His eyes quivered for a moment and his lips parted, as though to continue, though for a few moments, only silence came with his breath.
“In it is a substance called ‘chlorine’”, he finally spoke.
“Klor– ”
“Chlorine, yes.”
She paused in thought.
“Substance?”
He bowed his head into his chest and smiled, a smile that she could hear as he exhaled it through his nose.
“Yes, a substance. At the level of– oh, well, I guess you’re at the age where we’ll have to teach you about the atoms and the molecules, I suppose.”
He chuckled aloud, and she looked at him, puzzled, but no explanation was forthcoming. Evidently, it was a joke that only he was meant to understand.
“So is it chlorine that… that healed you?” she asked again, as though she were unsure of the very question.
“No,” he replied simply.
“The water itself? Some other substance?”
“No, not that either.”
She opened her mouth as though to say something but closed her eyes and remained silent. It was a familiar sight, signifying to him that her thoughts now turned inwards upon themselves.
Eventually–
“Then it was not the water at all?”
“No,” he said, shaking his head. The disappointment in her eyes mirrored the ruefulness in his own.

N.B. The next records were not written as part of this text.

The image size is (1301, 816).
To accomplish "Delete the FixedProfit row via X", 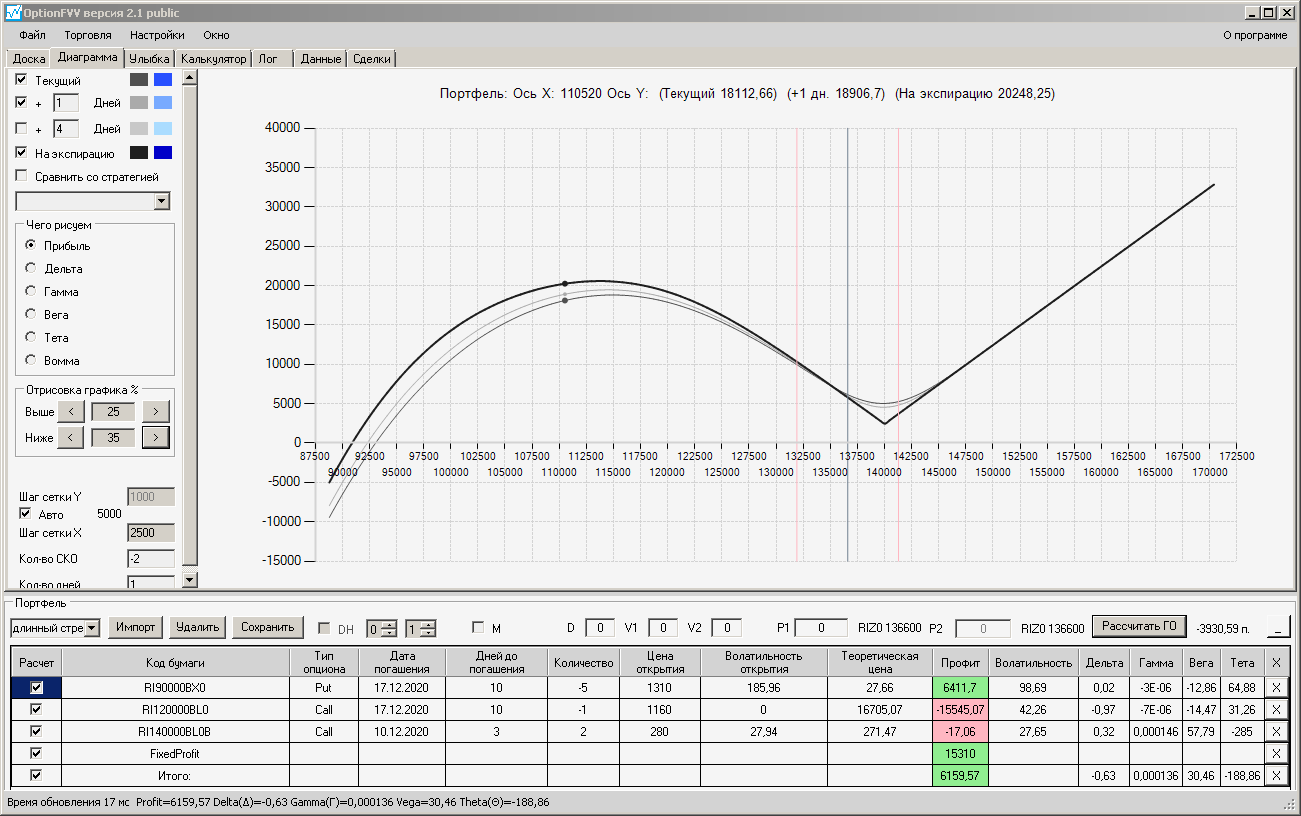I will [x=1276, y=753].
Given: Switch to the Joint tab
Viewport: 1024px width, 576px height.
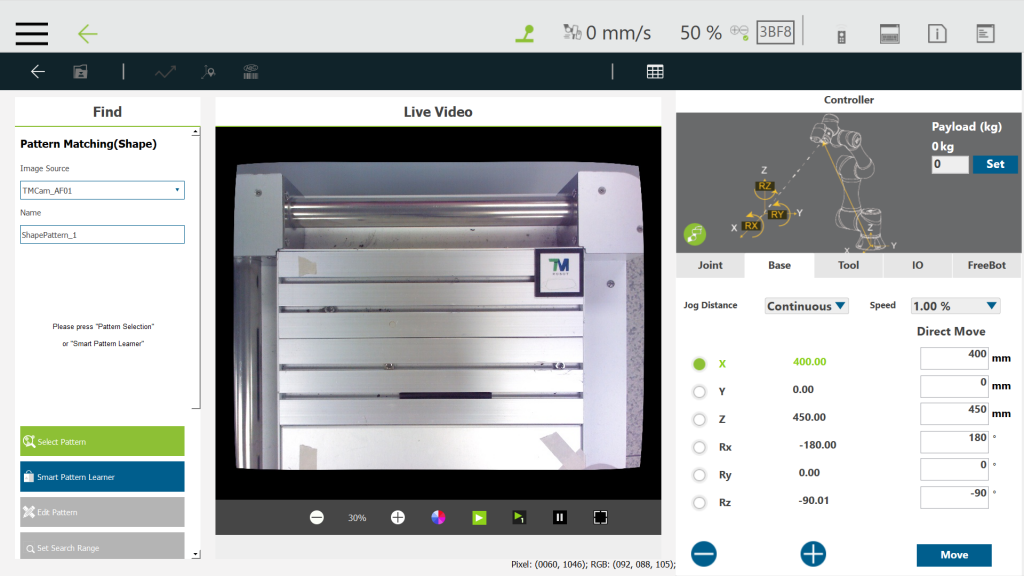Looking at the screenshot, I should pyautogui.click(x=710, y=265).

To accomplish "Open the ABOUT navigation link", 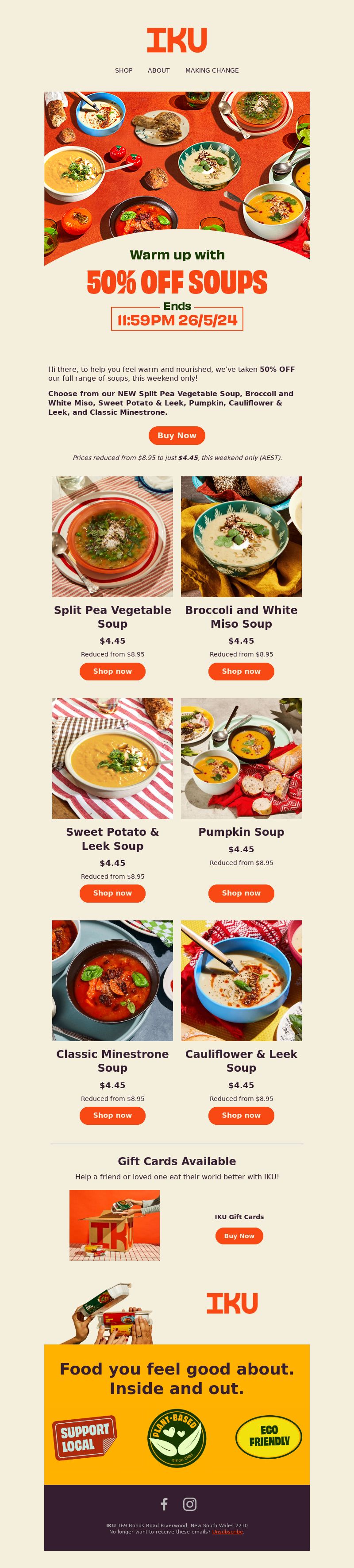I will tap(159, 71).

“So we won’t be able to help anyone else with it, then,” she said, making her thoughts plain.
“No, not even you,” he confirmed. “But that means that you may drink as much of it as you want, without worrying about its value. Both the water and the chlorine are mundane– well, mundane enough– and nothing magical comes of putting them together.”
She nodded, and from her, that signified nothing but complete understanding. He took that as a sign to continue.
“Substances, then,” he offered. It was accepted with silence.
He paused, the pause of someone standing at the edge of a cliff deciding which foot to step off with.
“Everything in the world, that we call matter, is made of tiny bits of stuff,” he began. Both feet it was.
“If we could look into those bits, smaller and smaller, we would find that different materials are made of different sorts of substance. If we looked even further, we would find that those different substances are themselves made of a few types of even smaller substances, just arranged differently.”
She nodded, and smiled to boot. Now, he had taught her a great many things, but he was quite certain that particle physics had never come up, so that eager look on her face worried him just a little.
“Go ahead,” he said, deciding to let her have a go anyway.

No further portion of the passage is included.